Expect the focus on how the SFO investigates bribery offences and enforces the Act to grow, and DPAs to remain an important weapon in the SFO’s enforcement armoury.

Indeed the ambit of DPAs is expanding as their popularity increases - the recent G4S
DPA, for example, introduced unprecedented external compliance oversight requirements, which may well be a sign of heavy-handed US-style monitorship arrangements in years to come.

But for all the SFO’s success with DPAs, high-profile failures in individual prosecutions will likely add to the calls for greater pursuit of the individuals responsible for acts of bribery.

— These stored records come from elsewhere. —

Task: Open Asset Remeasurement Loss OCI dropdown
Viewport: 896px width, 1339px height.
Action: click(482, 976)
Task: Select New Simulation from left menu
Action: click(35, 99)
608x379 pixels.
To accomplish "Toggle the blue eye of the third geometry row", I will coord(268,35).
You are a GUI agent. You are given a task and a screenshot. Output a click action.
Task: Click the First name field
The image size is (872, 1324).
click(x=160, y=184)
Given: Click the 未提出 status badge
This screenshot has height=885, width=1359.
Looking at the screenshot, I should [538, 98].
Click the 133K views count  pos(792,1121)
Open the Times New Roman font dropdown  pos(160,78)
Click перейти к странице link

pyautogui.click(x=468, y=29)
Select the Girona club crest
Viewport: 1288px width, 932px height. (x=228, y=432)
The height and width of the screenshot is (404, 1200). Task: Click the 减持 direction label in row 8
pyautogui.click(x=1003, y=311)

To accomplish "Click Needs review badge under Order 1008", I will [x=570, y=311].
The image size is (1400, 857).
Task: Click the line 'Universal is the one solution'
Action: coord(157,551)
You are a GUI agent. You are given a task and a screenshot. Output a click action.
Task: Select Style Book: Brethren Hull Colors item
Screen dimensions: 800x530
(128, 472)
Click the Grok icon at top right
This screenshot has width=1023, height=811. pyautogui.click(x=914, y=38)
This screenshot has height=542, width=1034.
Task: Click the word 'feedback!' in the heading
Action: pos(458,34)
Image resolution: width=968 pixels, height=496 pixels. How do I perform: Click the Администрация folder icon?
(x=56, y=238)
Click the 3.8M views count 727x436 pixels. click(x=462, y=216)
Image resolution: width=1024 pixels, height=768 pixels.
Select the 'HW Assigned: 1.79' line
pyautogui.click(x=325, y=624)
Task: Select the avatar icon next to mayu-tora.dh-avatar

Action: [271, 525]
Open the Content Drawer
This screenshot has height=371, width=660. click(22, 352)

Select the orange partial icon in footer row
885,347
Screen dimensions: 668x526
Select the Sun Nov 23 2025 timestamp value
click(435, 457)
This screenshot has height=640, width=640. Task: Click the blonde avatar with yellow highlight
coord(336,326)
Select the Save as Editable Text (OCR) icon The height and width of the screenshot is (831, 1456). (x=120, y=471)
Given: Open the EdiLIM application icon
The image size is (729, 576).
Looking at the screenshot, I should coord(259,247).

The global collaboration between regulators, the Act’s extraterritorial effect, and its offences for private sector bribery mean that it will continue to be a global gold standard for companies to abide by. And section 7’s “adequate procedures” defence, coupled with last year’s Evaluation of Corporate Compliance guidance by the US Department of Justice, ensures that corporate compliance is not only a business benefit, but a regulatory necessity.